I intend to calculate Average Treatment Effect (ATE) on different models and learners, along with their feature importances. For experimentation purposes, I will consider conversion as 'Target' feature, and 'offer' as Treatment feature.
- XGBClassifier:
- ATE: 0.14
- From the method= 'auto' output, we can see that history is the most important feature, and zip_code_urban is the least important feature.
- From the method='permutation' output, we can see that history is the most importance feature, and channel_multichannel is the least important feature.
- used_bogo is the most important feature, followed by history, is_referral, and recency.
- LGBMClassifier:
- ATE: 0.13
- From the method= 'auto' output, we can see that history is the most important feature, and zip_code_urban is the least important feature.
- From the method='permutation' output, we can see that used_bogo is the most importance feature, and zip_code_urban is the least important feature. This is different from the auto method results.
- used_bogo is the most important feature, followed by is_referral, history, and recency. \
- XGBClassifier:
- ATE: 0.17
- From methods= 'auto' and 'permutation' output, we can see that history is the most importance feature, and channel_multichannel is the least important feature.

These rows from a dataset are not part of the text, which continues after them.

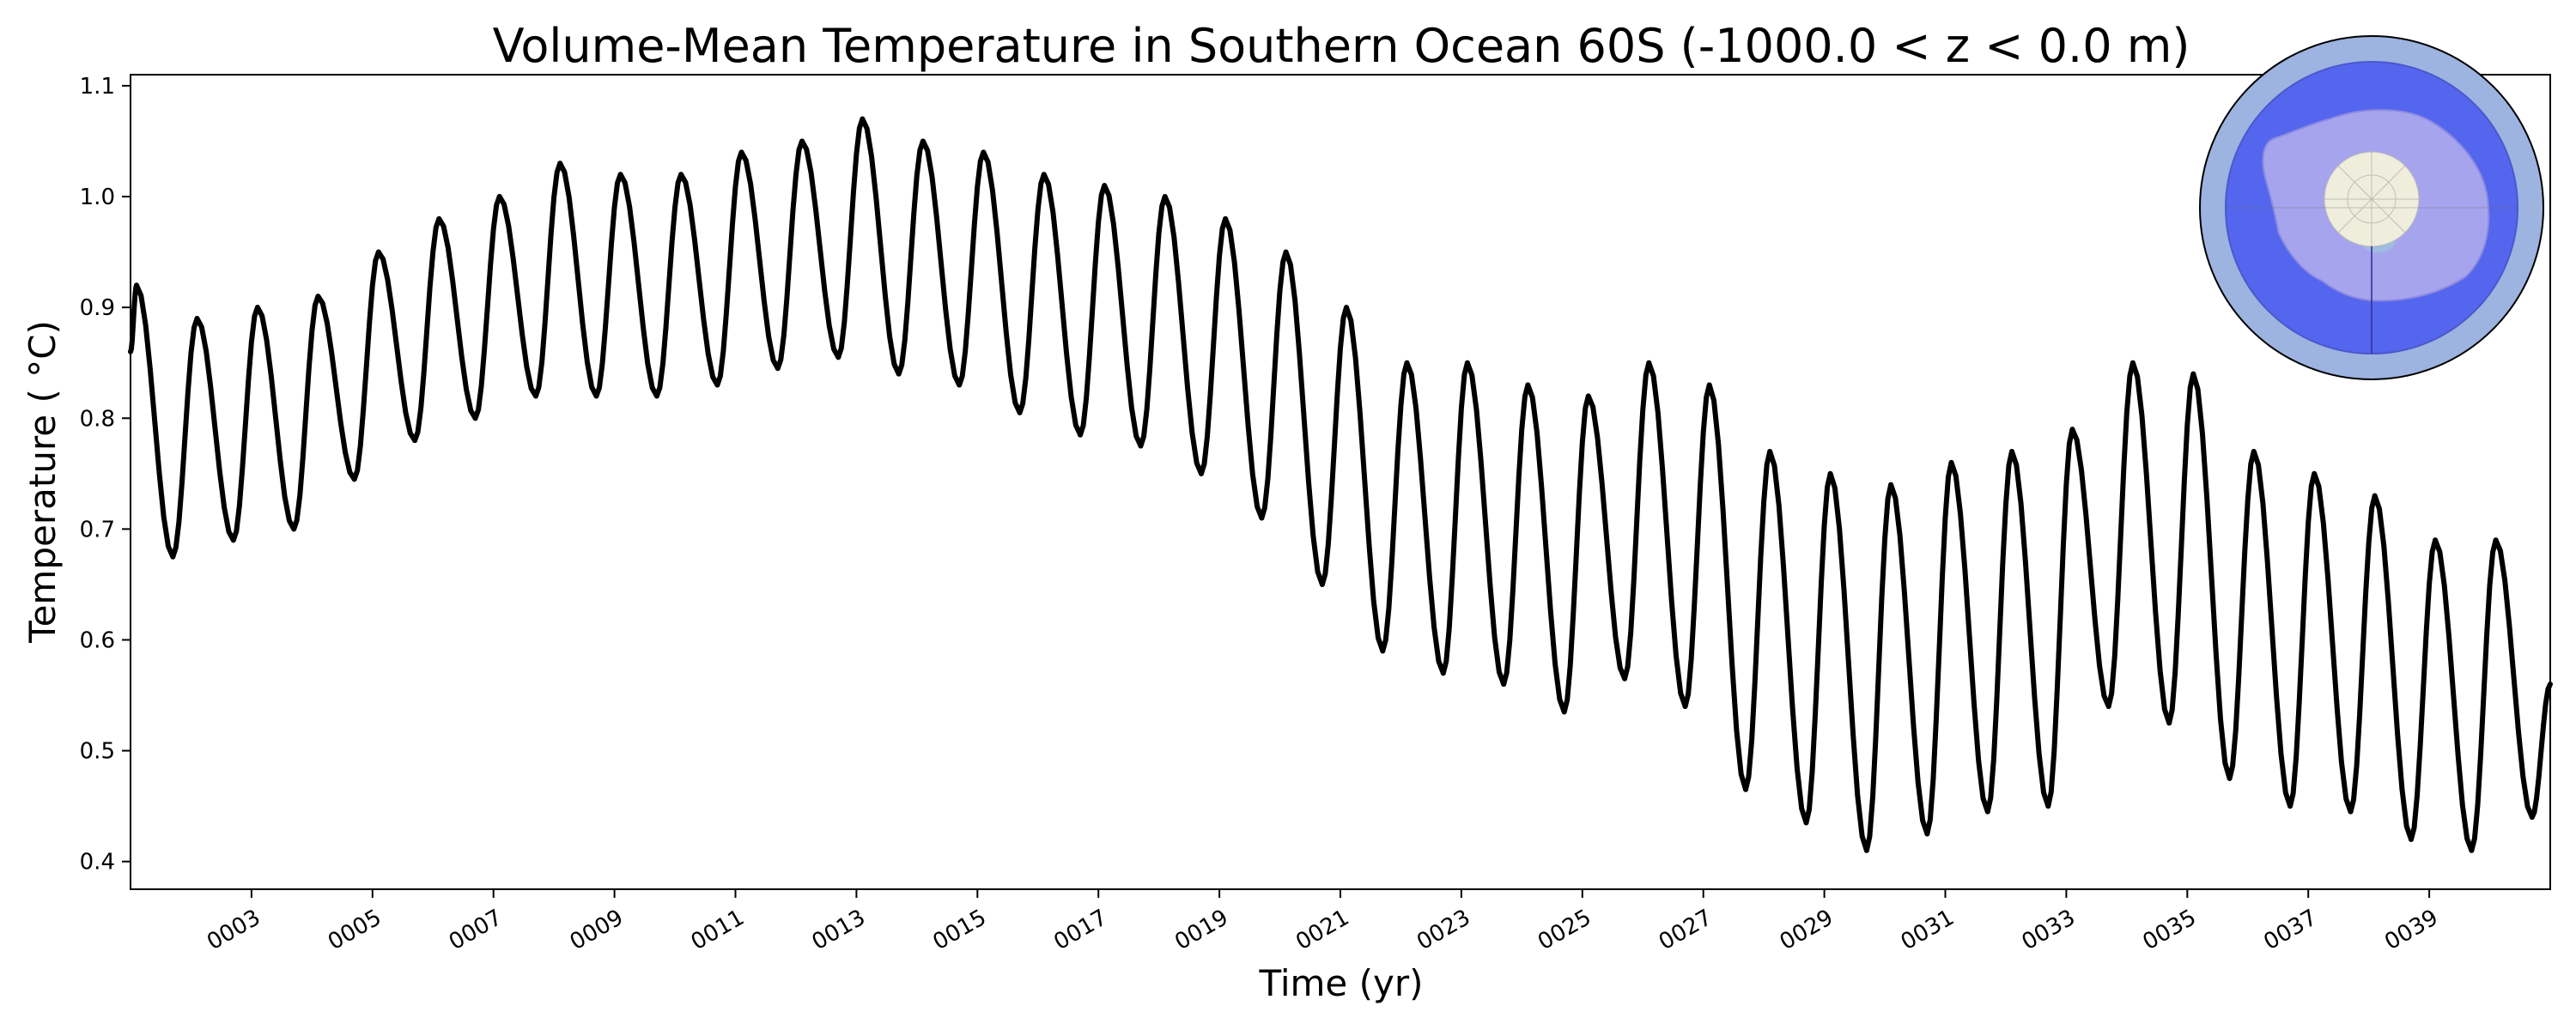 The image size is (2576, 1030). Describe the element at coordinates (718, 930) in the screenshot. I see `x-tick-label: 0011` at that location.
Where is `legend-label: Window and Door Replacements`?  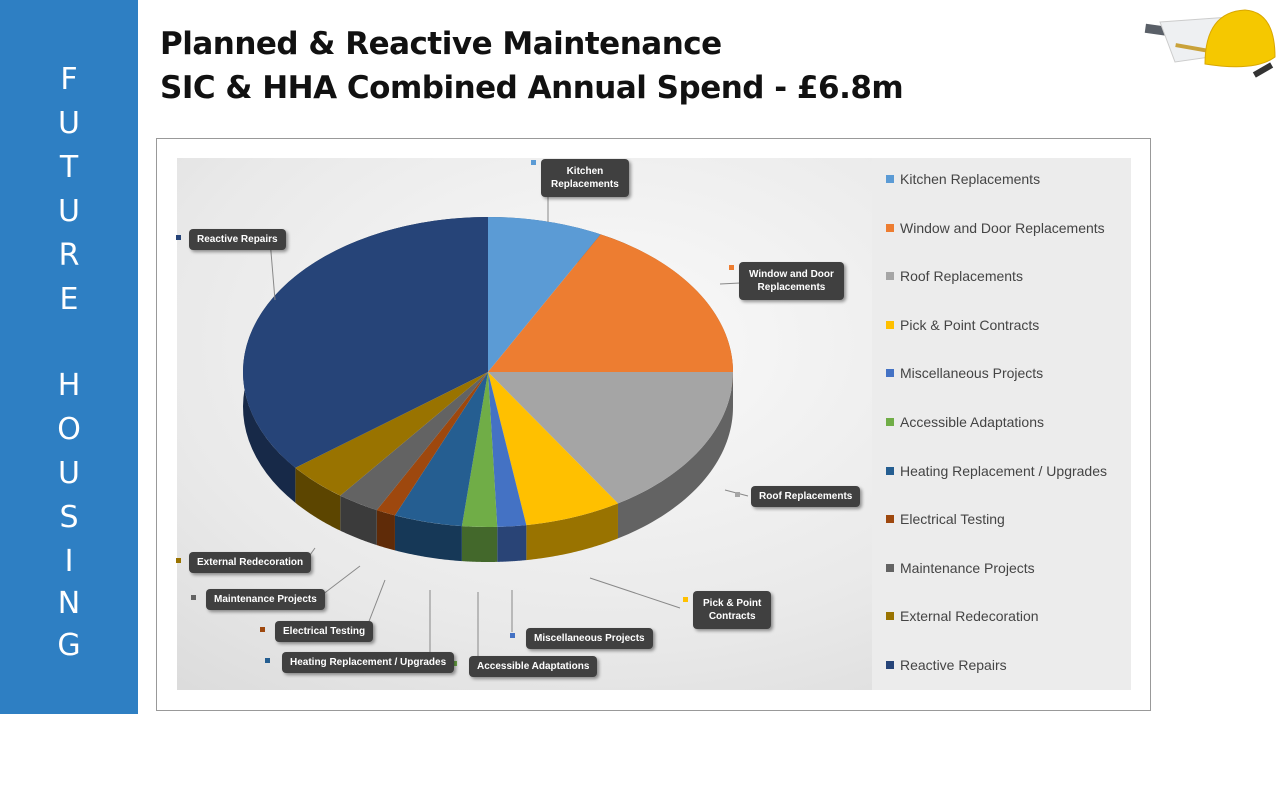
legend-label: Window and Door Replacements is located at coordinates (1002, 228).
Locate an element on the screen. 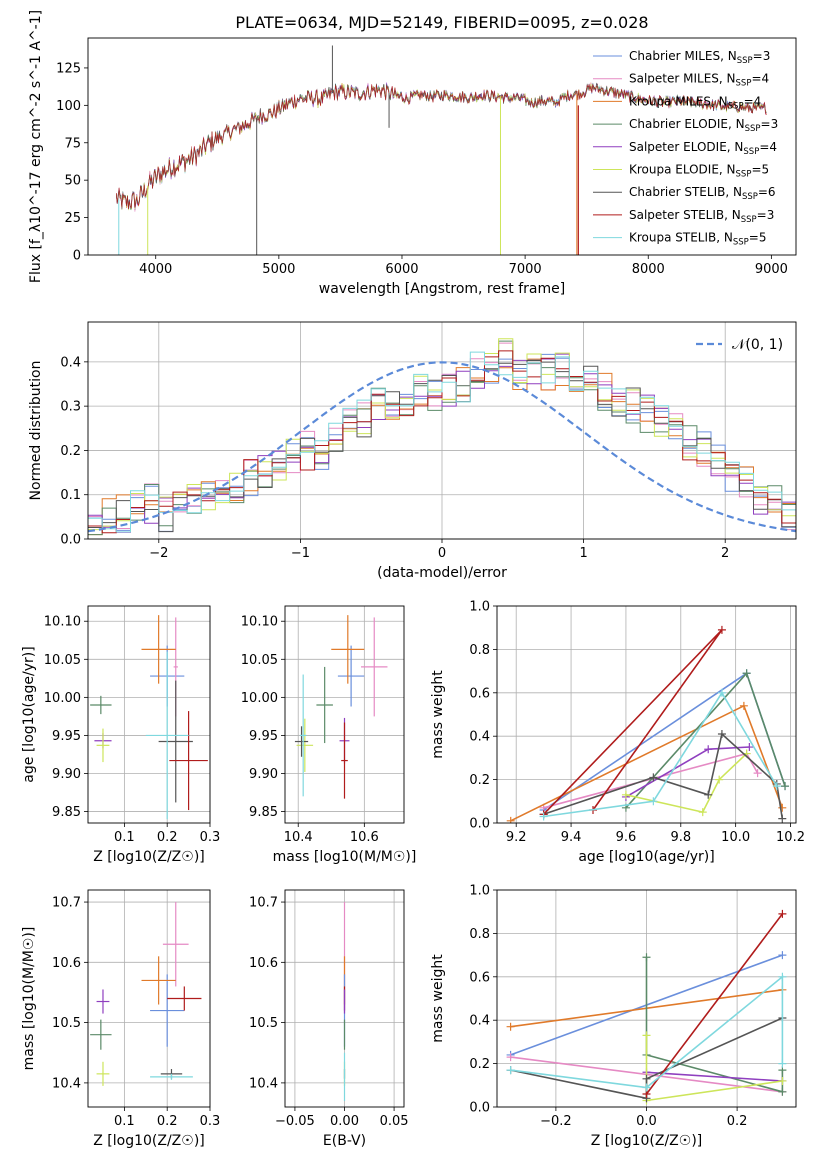 This screenshot has width=819, height=1170. weight-line-kroupa-stelib is located at coordinates (660, 754).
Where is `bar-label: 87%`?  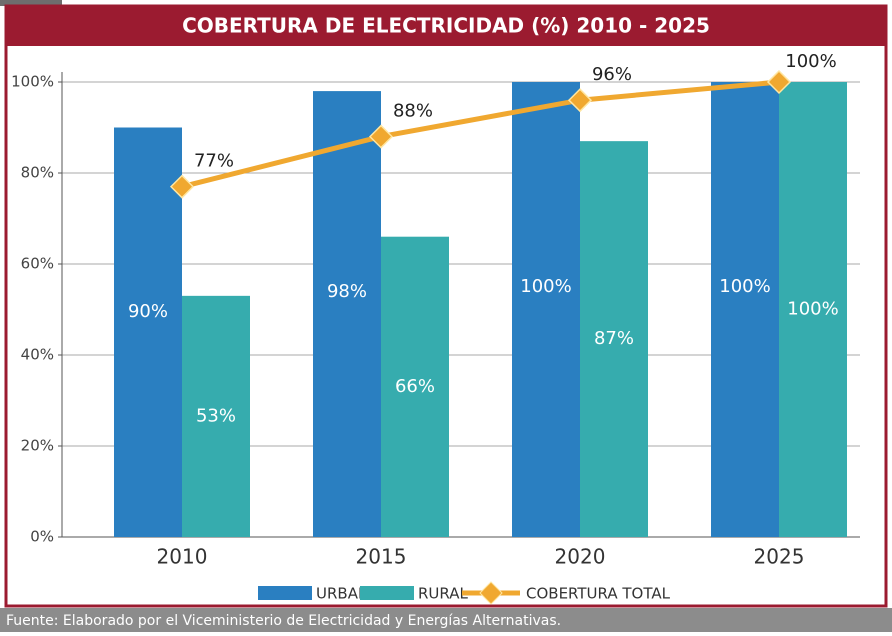
bar-label: 87% is located at coordinates (614, 338).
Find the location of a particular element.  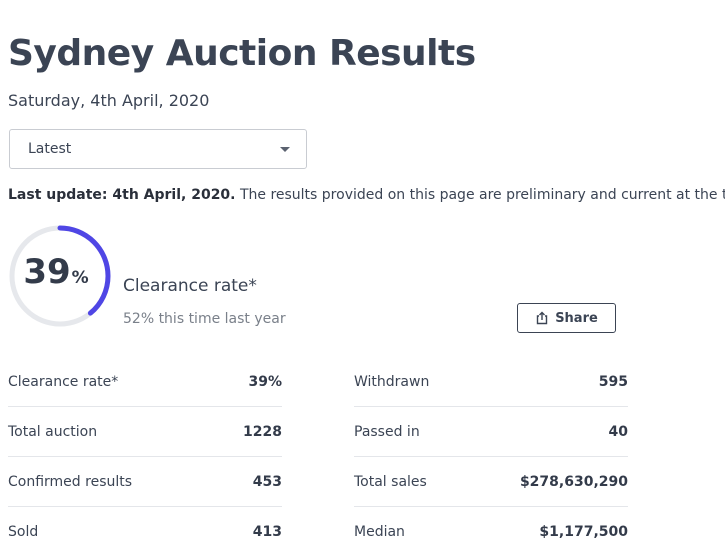

clearance-percent: 39% is located at coordinates (56, 272).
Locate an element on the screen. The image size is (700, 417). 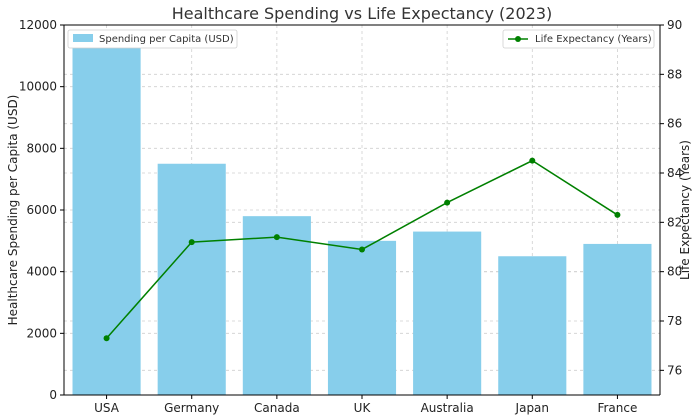
y-tick-right-label: 90 is located at coordinates (674, 25).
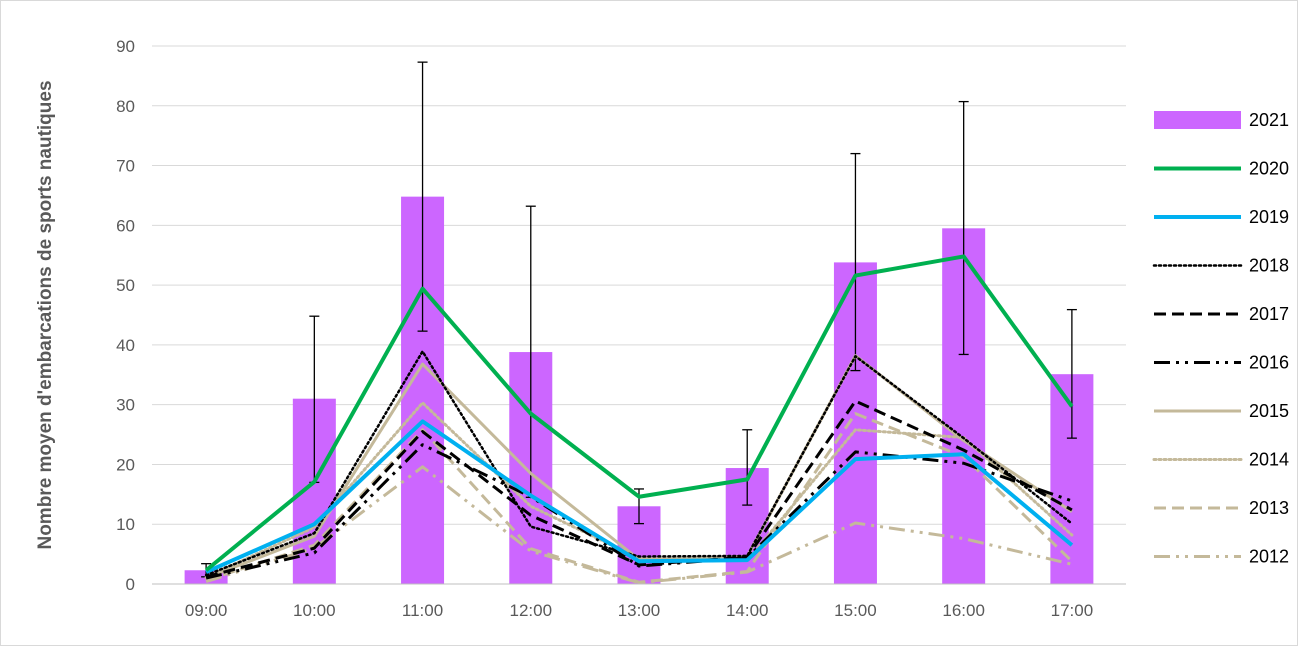  What do you see at coordinates (126, 464) in the screenshot?
I see `y-tick-label: 20` at bounding box center [126, 464].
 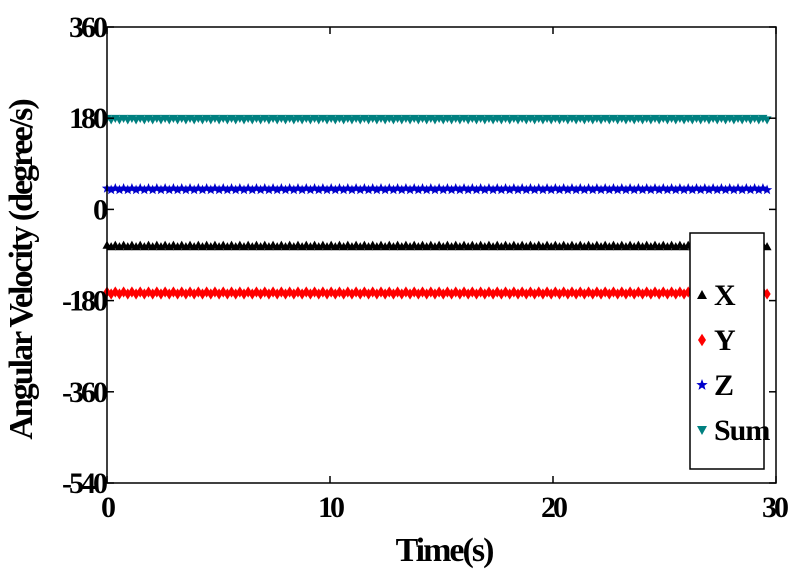 I want to click on x-tick-label: 20, so click(x=554, y=508).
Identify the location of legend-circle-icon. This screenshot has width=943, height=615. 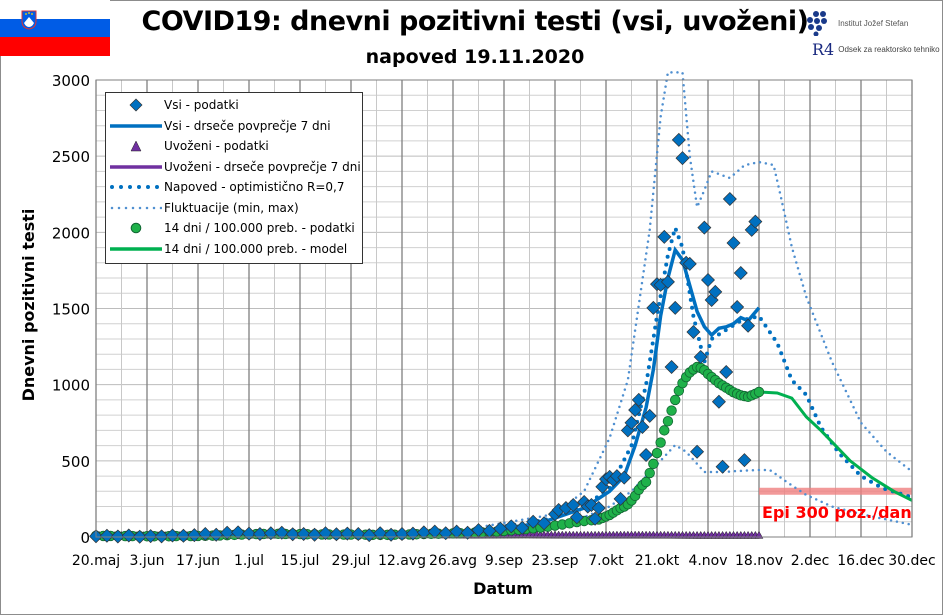
(136, 228).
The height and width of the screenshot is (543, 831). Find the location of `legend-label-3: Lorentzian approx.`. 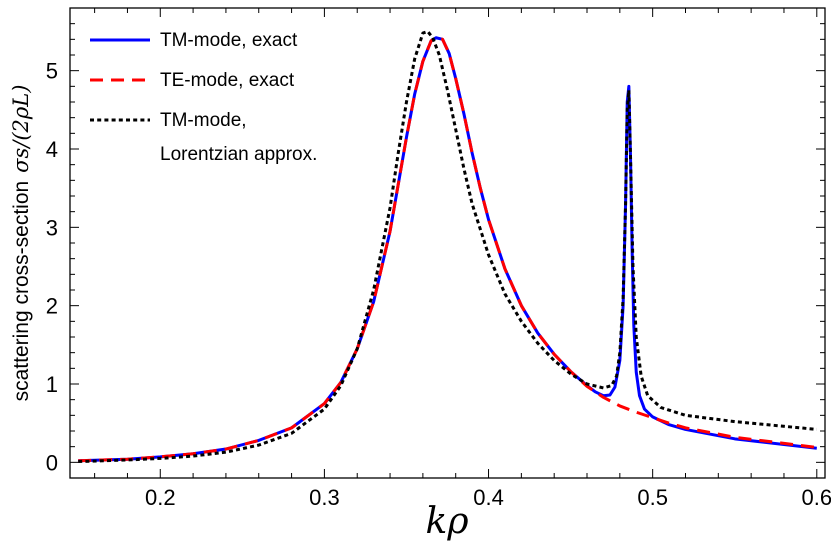

legend-label-3: Lorentzian approx. is located at coordinates (238, 154).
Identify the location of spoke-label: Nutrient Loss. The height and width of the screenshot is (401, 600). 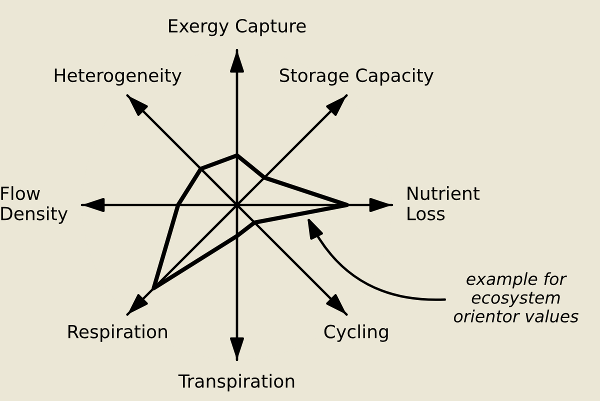
(444, 203).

- history is the most important feature, followed by used_bogo, recency, and is_referral.
- LGBMClassifier:
- ATE: 0.14
- From methods= 'auto' and 'permutation', we can see that history is the most important feature, and channel_multichannel is the least important feature.
- used_bogo is the most important feature, followed by history, is_referral, and recency.
Exploring the causal relationship between the 'offer' treatment variable and 'conversion' target variable showed three important relationships which were common throughout most learners:
- For a majority of customers using 'web' channel, we observe a failed conversion (i.e., no buy decision).
- For customers who used a discount and used a buy one get one before, we observe a success on conversion (i.e., buy decision).
- For customers with more passed months since last purchase, there is a success on conversion (i.e., buy decision).